While mass production and digitization continue to dominate the contemporary art conversation, 26-year-old Martha Tuttle, whose first solo show in New York is currently on view at Tilton Gallery, is doing something refreshingly measured and tactile. Using paper, natural dyes, and tapestries that she weaves herself, Tuttle’s wall hangings exist in that strange space between painting and sculpture. You might even say her work is reminiscent of craft—and that would be completely alright with the artist.
“It’s important to me to be able to touch every part of something that I make,” said Tuttle. “I find that if I spend a long time with something, it heightens that relationship that I have with it.”

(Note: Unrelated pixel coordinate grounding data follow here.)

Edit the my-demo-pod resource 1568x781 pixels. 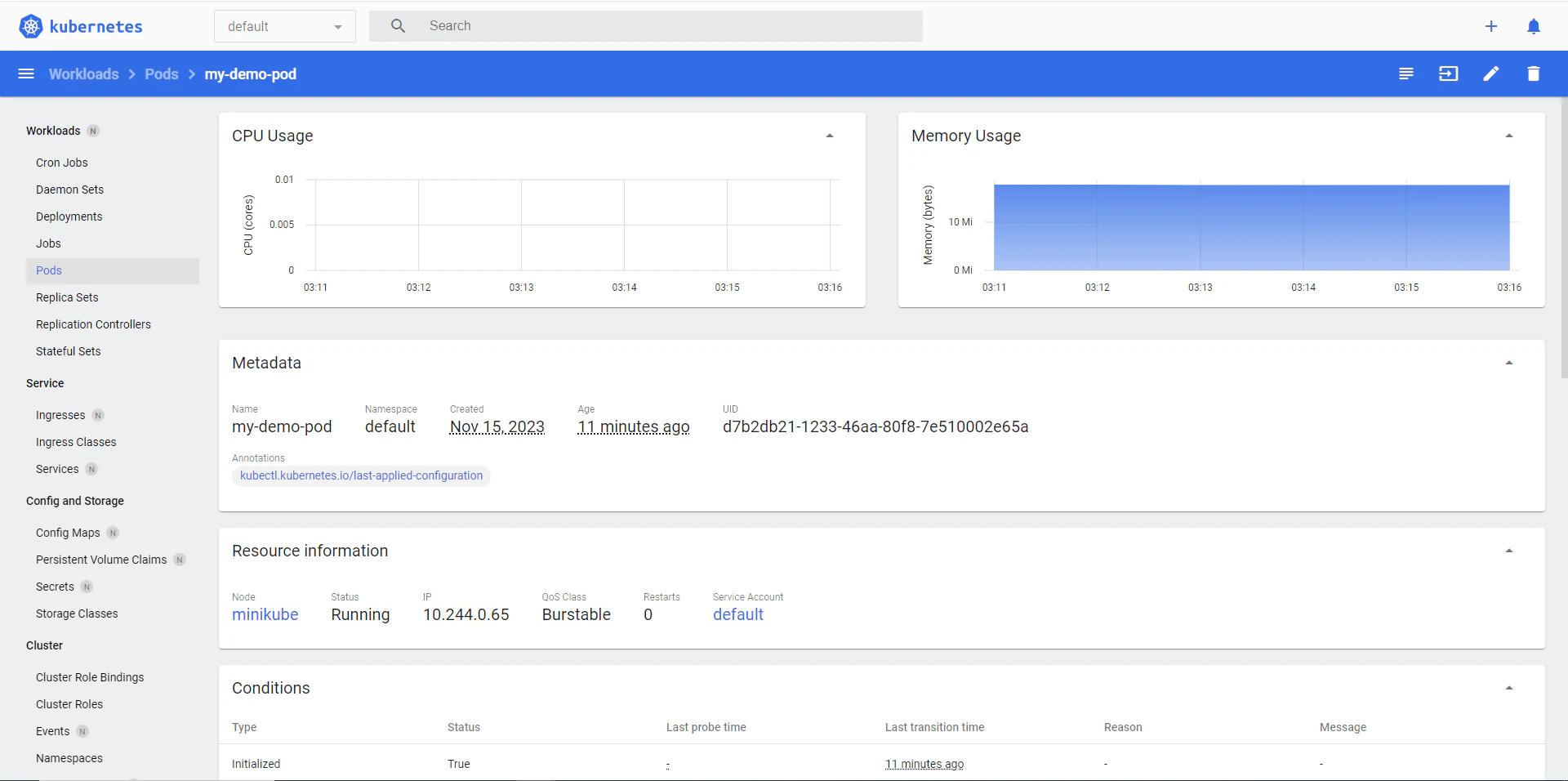click(x=1490, y=74)
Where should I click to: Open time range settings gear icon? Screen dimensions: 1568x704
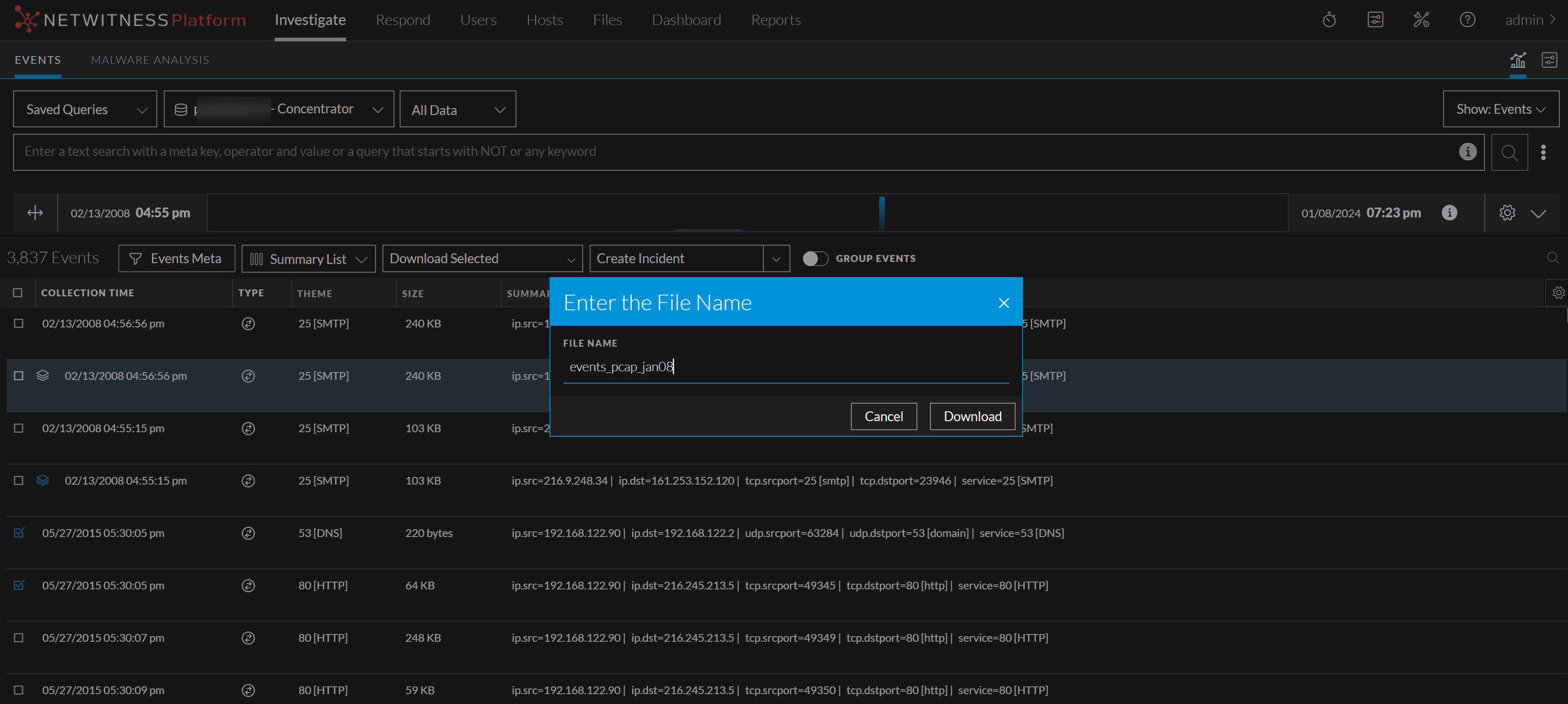click(1507, 213)

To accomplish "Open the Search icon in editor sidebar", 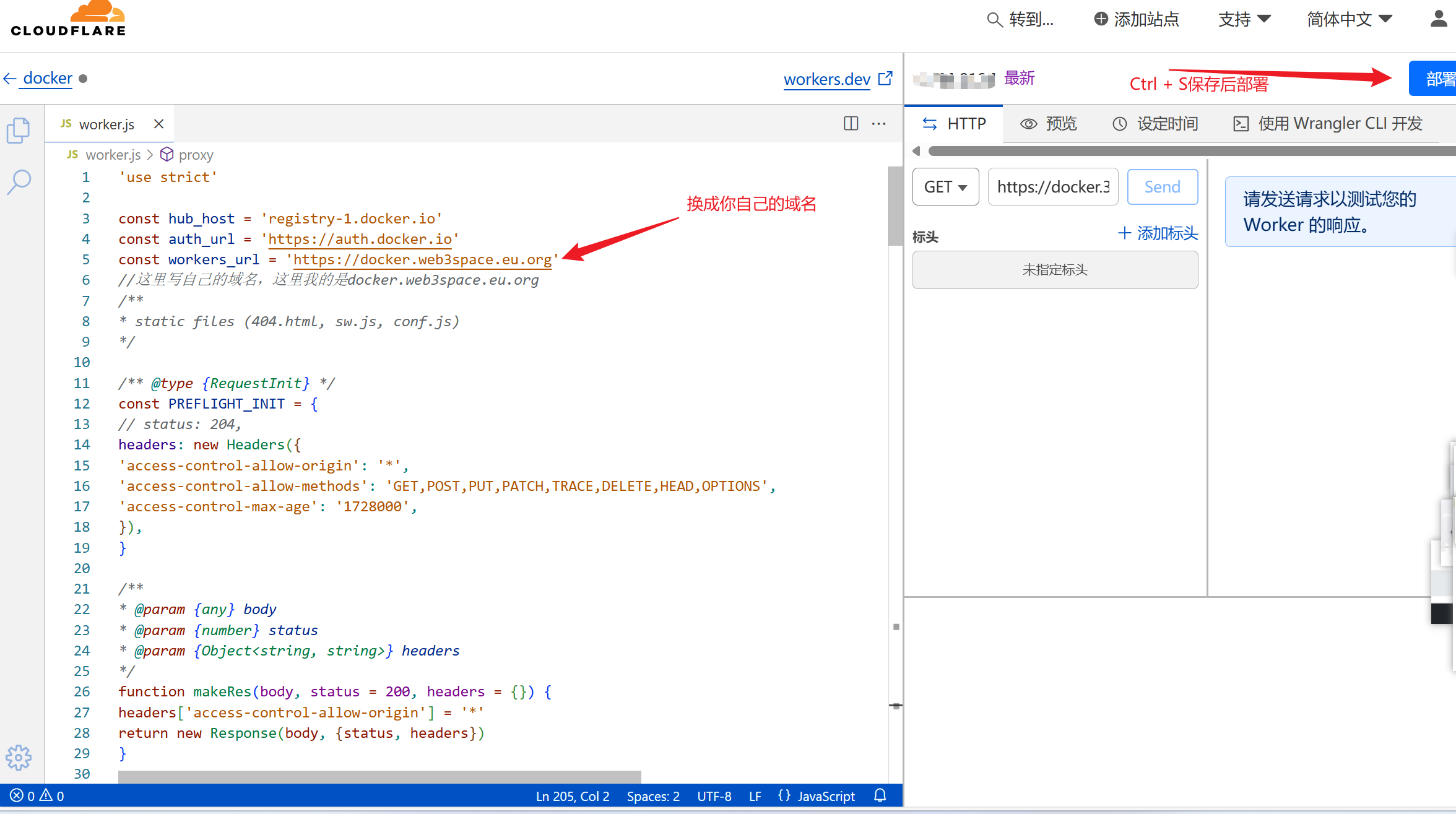I will [19, 182].
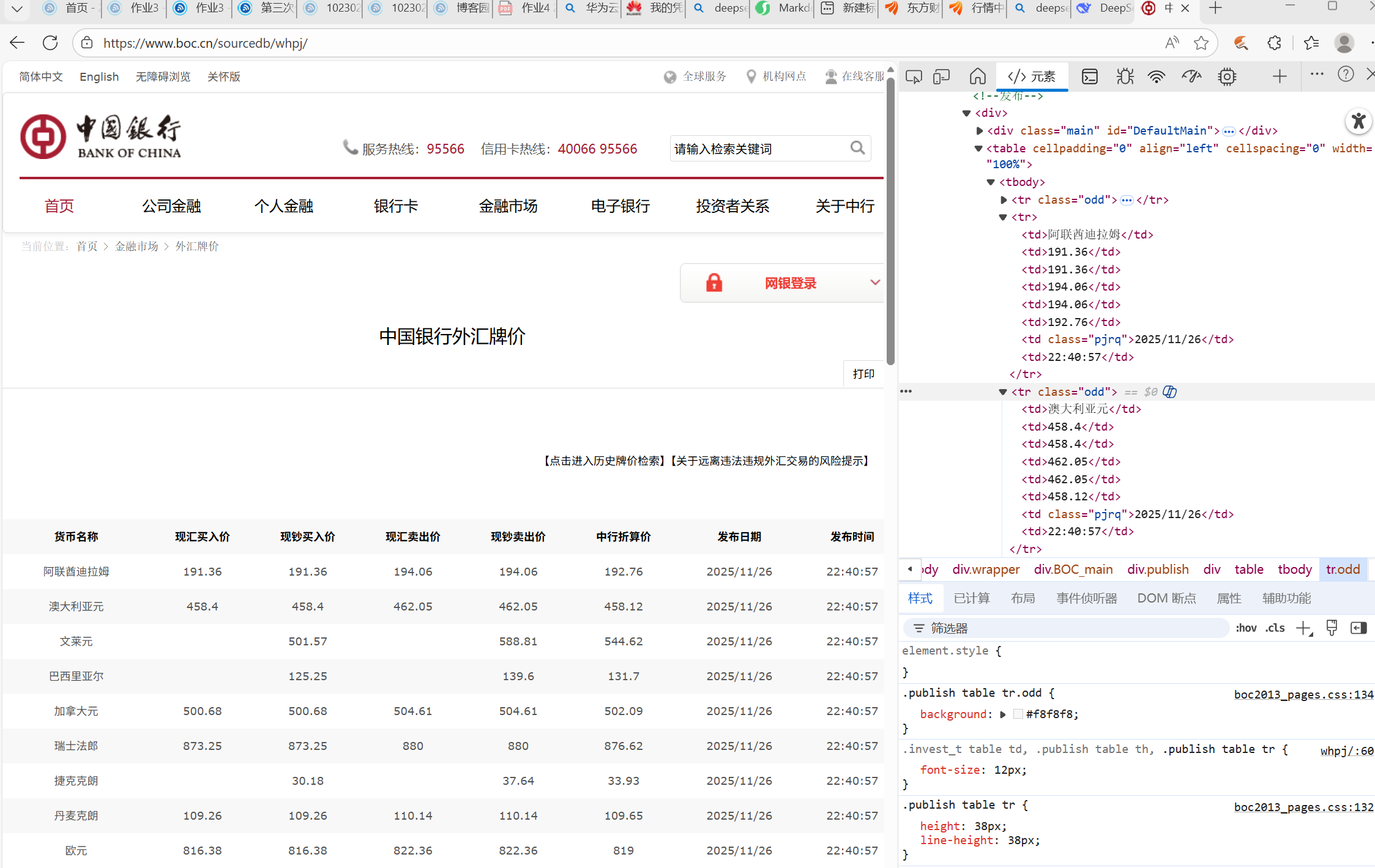Viewport: 1375px width, 868px height.
Task: Toggle :hov element state panel
Action: point(1246,628)
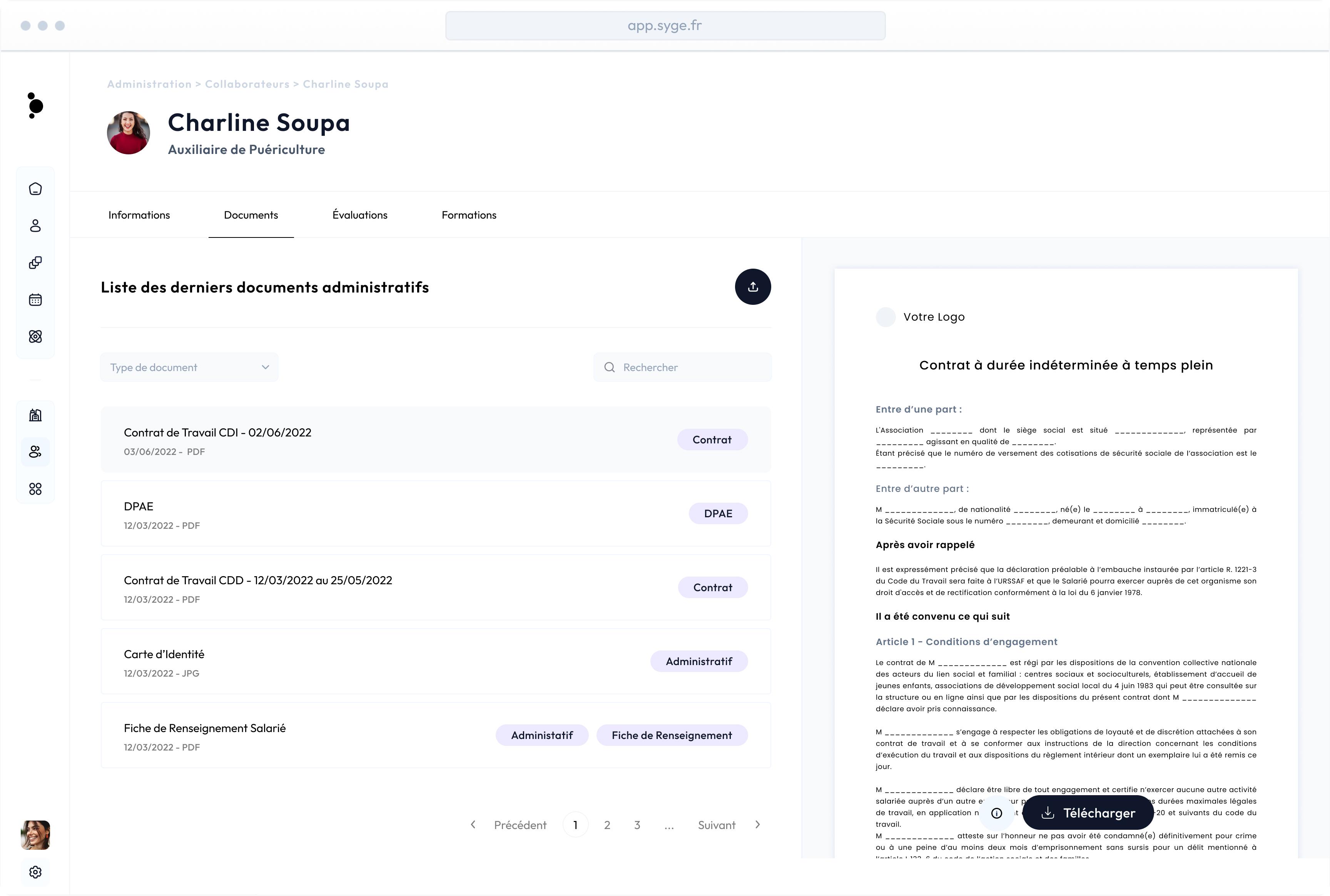
Task: Click the building icon in sidebar
Action: point(35,415)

The artist’s layered textiles feature thick paper dyed using natural pigments, weavings crafted from hand-spun wool, often beaten for hours with a mallet to achieve an almost impossible thinness, and iron filings perfectly shaved to lend a subtle glittering effect. Even her smallest compositions take over 24 hours to make, largely due to the rigorous, multi-step process of dying the fabrics.
Weavings and textiles have been historically marginalized as a medium, associated more with craftmaking and outsider art than with the kind of thing you’d be likely to find in a blue-chip contemporary art gallery. But Tuttle sees this departure as an asset.
“Something that I really love about weaving and the processes that I use is that the places that I need to go to learn about them are outside the art world, and having that ability to go back and forth between what people identify as ‘craft artists’ and ‘fine art artists’—and, of course, that’s blurred all the time—but that’s been really awesome,” she said.
That cloistered, art-world-insider mentality is notably harder to avoid for Tuttle than for most artists her age, as she happens to be the daughter of post-minimalist artist Richard Tuttle and award-winning contemporary poet Mei-mei Berssenbrugge.
“I never really rejected it,” she said about following in her father’s path, “but I had to find my own way into it.”
Tuttle, who got her MFA from Yale in 2015, once considered going into medicine and even worked for four years as an EMT, but eventually resigned herself to her fate. “I’ve always been making things, ever since I was a little kid,” she said.
“My work in undergrad was probably more similar [to his], and I was really self-conscious about that,” Tuttle said, with regards to her father’s legacy. “But once I made the decision to not care whether or not it looked like his, then it stopped looking like his [work].”
Her childhood spent in New Mexico influences almost every aspect of Tuttle’s compositions, many of which feature wool from sheep specifically bred to survive in the state’s arid climate, and clay pigment harvested from the land surrounding her family’s Abiquiú home.
“When I’m home with my family, everybody works until like five or six p.m. and then has dinner. But nobody talks to each other until then. It’s lovely,” she laughs. Tuttle cites her mother’s poems, which fuse abstract language and collaged images with explorations of political and cultural identity, as a major source of inspiration.
She is also quick to acknowledge the political undertones of art forms like spinning and weaving, though she said these things weren’t necessarily part of her decision to adopt the medium.
She references feminist art historian Elizabeth Wayland Barber, who argues in her 1994 book Women’s Work that when string was invented between 20,000 and 30,000 years ago, it unlocked a number of new ways for the human race to both survive and thrive—suddenly enabling us to catch, carry, hold, and bind things—similar to what the harnessing of steam did for the Industrial Revolution.
Barber posits that if historians were to name prehistorical periods for the inventions of women in the same way they do the inventions of men, this period would have been called the “String Revolution.”
“There aren’t that many examples of it because cloth incinerates,” she said, “but they think weavings would serve as historical documents. So, if you were getting news of a war, it would be woven. But, then, that would suggest that women were the first historians,” she said with a smile. “So, I get excited that I can still use this same technology today.”